§ WHAT YOU NEED TO DO
Retype, word for word, each line between the lines holding "শিরোনাম (575, 1669)" and "OBCHOD (213, 605)", inclusive, and leave the rest of the data alone.

Extracted data entries
• • • • • • •
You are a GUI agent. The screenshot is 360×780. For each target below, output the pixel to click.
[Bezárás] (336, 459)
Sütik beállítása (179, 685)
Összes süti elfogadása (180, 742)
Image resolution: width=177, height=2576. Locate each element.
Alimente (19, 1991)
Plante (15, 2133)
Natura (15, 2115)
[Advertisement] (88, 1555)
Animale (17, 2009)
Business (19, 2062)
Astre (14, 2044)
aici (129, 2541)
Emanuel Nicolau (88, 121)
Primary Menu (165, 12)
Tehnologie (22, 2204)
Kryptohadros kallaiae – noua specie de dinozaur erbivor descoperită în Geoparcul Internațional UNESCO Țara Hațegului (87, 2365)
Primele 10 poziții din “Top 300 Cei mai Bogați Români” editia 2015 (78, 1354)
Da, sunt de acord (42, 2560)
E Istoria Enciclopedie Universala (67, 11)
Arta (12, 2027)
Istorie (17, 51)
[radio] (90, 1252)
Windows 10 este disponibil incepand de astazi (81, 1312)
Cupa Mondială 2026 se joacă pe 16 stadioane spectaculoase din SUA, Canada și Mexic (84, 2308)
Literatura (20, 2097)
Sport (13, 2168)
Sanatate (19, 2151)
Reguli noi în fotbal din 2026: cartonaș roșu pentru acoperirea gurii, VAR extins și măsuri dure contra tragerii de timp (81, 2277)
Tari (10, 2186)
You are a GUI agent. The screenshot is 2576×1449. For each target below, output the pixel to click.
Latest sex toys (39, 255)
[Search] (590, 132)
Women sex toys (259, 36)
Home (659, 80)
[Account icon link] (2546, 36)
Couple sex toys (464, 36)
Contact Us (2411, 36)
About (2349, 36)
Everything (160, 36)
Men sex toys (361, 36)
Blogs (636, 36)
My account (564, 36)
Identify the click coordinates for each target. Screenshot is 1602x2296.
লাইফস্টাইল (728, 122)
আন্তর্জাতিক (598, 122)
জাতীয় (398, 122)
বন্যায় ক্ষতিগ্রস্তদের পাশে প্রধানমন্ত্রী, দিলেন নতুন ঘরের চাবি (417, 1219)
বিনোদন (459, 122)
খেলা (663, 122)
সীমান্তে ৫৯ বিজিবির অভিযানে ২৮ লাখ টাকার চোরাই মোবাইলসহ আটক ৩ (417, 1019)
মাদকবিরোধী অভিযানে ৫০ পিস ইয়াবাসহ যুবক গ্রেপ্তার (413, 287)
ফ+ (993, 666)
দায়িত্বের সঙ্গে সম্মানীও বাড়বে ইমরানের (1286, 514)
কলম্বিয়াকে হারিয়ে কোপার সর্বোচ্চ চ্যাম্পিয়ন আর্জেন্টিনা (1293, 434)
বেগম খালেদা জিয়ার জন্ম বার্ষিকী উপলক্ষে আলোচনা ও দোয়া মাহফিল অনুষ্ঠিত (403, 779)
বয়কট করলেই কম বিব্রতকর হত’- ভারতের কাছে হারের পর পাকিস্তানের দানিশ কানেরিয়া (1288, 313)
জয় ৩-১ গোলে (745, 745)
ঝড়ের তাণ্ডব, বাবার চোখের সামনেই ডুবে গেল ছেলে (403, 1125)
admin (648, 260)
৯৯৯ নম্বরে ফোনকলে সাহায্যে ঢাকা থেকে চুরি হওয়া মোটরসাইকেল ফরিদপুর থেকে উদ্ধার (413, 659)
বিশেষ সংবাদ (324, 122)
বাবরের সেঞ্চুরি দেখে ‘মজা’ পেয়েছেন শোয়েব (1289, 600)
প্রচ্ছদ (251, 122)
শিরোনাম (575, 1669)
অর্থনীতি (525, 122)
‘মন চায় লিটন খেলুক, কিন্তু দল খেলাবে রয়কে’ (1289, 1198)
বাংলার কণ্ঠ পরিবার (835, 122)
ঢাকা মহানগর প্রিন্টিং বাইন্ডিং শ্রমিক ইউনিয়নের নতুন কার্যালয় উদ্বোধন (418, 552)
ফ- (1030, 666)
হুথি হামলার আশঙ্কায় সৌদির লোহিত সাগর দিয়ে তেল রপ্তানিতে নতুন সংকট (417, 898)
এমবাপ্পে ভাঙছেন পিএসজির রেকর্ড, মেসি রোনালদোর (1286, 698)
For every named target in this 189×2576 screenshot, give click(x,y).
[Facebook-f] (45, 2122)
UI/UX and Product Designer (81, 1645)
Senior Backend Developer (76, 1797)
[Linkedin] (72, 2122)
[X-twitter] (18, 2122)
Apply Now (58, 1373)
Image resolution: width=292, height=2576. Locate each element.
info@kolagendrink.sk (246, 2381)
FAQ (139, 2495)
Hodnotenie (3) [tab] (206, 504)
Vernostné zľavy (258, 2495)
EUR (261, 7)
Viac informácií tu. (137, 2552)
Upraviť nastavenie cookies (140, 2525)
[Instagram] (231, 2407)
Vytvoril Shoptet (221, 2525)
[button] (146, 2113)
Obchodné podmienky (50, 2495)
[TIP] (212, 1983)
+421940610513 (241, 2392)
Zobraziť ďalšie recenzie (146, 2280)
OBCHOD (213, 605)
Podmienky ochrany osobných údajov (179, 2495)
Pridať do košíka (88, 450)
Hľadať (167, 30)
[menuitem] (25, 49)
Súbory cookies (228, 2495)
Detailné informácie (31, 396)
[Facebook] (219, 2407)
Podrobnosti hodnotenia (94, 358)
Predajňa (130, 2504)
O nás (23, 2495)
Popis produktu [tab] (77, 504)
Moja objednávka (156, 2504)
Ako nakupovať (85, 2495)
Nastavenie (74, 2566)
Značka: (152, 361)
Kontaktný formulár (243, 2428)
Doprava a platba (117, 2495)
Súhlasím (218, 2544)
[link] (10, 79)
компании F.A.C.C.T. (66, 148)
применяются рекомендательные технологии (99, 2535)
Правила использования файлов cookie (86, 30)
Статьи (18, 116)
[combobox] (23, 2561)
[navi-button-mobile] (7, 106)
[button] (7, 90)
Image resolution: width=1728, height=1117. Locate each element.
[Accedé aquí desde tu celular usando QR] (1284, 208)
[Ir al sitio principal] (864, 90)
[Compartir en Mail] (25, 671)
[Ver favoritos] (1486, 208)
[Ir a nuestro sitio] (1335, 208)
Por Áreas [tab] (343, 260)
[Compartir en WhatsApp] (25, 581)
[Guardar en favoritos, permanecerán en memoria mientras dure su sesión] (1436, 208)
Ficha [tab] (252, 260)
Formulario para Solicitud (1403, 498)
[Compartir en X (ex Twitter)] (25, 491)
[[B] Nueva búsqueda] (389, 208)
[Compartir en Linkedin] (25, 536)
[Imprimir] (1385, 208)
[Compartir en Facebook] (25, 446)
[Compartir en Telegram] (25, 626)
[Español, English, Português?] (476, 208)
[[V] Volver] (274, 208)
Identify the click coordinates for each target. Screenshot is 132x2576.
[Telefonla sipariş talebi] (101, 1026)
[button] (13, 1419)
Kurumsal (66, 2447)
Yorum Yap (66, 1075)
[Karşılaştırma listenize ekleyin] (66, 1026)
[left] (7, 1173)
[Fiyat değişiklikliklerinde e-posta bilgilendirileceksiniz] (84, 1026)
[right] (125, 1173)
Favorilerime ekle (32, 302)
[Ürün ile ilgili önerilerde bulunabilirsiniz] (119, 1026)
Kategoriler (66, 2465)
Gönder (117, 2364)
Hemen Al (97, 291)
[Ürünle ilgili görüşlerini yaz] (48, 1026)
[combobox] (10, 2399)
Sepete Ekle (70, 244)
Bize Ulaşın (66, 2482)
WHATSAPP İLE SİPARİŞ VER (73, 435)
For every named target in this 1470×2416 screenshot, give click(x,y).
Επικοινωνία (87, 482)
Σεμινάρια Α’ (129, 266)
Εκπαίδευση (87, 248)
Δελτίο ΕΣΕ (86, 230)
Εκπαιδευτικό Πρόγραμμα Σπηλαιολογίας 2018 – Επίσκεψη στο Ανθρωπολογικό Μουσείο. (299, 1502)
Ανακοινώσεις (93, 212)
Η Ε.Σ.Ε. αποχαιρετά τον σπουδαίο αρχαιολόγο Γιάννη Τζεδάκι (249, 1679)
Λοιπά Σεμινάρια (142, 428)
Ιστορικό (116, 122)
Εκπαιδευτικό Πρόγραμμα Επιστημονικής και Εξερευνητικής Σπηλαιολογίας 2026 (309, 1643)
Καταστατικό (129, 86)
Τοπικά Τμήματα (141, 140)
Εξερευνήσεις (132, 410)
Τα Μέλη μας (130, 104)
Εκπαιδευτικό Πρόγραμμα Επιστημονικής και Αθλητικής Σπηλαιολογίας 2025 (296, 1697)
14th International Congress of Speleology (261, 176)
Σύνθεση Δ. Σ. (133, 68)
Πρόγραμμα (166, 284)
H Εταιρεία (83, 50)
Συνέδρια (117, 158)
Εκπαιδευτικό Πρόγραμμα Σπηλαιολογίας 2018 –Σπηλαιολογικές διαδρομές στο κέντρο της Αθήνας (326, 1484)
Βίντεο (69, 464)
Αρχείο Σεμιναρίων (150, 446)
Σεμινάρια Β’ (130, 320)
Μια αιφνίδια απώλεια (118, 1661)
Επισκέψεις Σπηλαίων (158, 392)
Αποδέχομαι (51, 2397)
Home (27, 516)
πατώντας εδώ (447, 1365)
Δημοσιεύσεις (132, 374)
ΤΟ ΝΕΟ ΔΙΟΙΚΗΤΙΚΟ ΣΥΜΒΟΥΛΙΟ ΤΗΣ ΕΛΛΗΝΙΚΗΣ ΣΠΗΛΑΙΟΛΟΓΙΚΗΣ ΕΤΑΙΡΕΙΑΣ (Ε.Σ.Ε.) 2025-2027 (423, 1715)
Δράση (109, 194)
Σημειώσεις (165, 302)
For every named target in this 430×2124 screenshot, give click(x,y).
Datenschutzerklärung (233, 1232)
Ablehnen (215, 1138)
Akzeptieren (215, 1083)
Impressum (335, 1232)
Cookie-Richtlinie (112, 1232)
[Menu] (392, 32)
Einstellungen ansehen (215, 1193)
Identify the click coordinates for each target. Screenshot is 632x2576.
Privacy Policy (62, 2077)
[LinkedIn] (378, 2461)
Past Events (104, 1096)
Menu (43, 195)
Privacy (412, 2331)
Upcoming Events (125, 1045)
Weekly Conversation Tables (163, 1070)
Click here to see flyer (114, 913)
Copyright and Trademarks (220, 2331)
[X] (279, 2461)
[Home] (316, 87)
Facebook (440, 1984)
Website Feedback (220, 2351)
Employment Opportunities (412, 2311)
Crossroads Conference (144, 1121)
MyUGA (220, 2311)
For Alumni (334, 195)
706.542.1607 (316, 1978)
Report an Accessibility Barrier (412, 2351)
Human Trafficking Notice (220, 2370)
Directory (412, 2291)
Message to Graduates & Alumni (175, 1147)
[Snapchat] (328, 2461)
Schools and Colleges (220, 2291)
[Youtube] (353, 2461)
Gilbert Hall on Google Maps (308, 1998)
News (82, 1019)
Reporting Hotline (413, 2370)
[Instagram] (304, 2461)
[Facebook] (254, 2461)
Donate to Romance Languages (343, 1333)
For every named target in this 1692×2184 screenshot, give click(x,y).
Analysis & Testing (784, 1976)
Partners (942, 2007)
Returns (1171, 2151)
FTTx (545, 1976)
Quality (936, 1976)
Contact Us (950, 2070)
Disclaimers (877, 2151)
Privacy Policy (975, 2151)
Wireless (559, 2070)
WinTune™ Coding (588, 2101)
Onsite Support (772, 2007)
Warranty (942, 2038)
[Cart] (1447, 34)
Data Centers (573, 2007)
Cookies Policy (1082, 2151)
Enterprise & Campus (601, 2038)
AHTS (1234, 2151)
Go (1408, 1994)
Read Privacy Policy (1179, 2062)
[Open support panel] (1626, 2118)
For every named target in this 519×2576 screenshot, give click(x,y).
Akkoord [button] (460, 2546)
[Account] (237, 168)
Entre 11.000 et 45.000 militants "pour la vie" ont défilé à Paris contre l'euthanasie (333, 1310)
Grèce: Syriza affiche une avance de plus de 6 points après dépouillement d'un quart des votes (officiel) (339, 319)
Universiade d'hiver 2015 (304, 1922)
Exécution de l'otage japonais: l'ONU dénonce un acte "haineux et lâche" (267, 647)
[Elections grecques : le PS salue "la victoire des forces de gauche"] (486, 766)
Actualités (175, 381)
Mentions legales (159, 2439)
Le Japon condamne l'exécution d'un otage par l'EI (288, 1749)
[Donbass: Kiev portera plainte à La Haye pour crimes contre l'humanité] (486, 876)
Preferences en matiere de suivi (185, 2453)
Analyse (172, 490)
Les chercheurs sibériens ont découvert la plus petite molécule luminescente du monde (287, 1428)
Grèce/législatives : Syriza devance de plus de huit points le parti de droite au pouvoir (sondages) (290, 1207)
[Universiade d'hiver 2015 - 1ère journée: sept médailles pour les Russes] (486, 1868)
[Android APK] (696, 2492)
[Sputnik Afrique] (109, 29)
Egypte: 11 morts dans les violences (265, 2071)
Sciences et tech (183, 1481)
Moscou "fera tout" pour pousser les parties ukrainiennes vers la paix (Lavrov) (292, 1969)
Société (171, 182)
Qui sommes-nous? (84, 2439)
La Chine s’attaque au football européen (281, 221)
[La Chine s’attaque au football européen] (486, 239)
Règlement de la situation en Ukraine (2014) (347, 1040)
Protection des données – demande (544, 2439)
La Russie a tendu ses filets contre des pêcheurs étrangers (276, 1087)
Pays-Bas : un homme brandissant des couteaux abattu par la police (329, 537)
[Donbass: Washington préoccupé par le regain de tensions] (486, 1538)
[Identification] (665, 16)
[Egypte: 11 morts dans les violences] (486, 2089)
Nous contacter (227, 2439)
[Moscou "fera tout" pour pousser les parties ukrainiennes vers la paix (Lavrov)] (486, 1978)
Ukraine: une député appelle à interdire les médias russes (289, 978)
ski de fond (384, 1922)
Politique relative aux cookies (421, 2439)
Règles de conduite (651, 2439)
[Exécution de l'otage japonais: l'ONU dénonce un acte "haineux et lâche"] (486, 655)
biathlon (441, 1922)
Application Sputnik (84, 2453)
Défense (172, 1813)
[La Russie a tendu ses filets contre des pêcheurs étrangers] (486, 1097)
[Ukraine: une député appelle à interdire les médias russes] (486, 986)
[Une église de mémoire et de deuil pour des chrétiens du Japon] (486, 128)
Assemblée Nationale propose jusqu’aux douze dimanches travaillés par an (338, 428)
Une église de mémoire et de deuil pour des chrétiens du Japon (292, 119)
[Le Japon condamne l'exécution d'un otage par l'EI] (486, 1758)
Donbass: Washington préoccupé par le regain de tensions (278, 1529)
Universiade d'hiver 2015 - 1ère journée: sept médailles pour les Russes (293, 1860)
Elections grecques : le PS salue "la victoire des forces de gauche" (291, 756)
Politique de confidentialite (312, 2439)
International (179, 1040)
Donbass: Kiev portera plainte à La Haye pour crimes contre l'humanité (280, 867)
• • • • • • •
§ SOLUTION FOR THIS PROBLEM
শিরোনাম (575, 1669)
অর্থনীতি (525, 122)
‘মন চায় লিটন খেলুক, কিন্তু দল খেলাবে রয়কে’ (1289, 1198)
বাংলার কণ্ঠ পরিবার (835, 122)
ঢাকা মহানগর প্রিন্টিং বাইন্ডিং শ্রমিক ইউনিয়নের নতুন কার্যালয় উদ্বোধন (418, 552)
ফ- (1030, 666)
হুথি হামলার আশঙ্কায় সৌদির লোহিত সাগর দিয়ে তেল রপ্তানিতে নতুন সংকট (417, 898)
এমবাপ্পে ভাঙছেন পিএসজির রেকর্ড, মেসি রোনালদোর (1286, 698)
For every named target in this 189×2576 screenshot, give click(x,y).
[Facebook-f] (45, 2122)
UI/UX and Product Designer (81, 1645)
Senior Backend Developer (76, 1797)
[Linkedin] (72, 2122)
[X-twitter] (18, 2122)
Apply Now (58, 1373)
Image resolution: width=292, height=2576. Locate each element.
info@kolagendrink.sk (246, 2381)
FAQ (139, 2495)
Hodnotenie (3) [tab] (206, 504)
Vernostné zľavy (258, 2495)
EUR (261, 7)
Viac informácií tu. (137, 2552)
Upraviť nastavenie cookies (140, 2525)
[Instagram] (231, 2407)
Vytvoril Shoptet (221, 2525)
[button] (146, 2113)
Obchodné podmienky (50, 2495)
[TIP] (212, 1983)
+421940610513 (241, 2392)
Zobraziť ďalšie recenzie (146, 2280)
OBCHOD (213, 605)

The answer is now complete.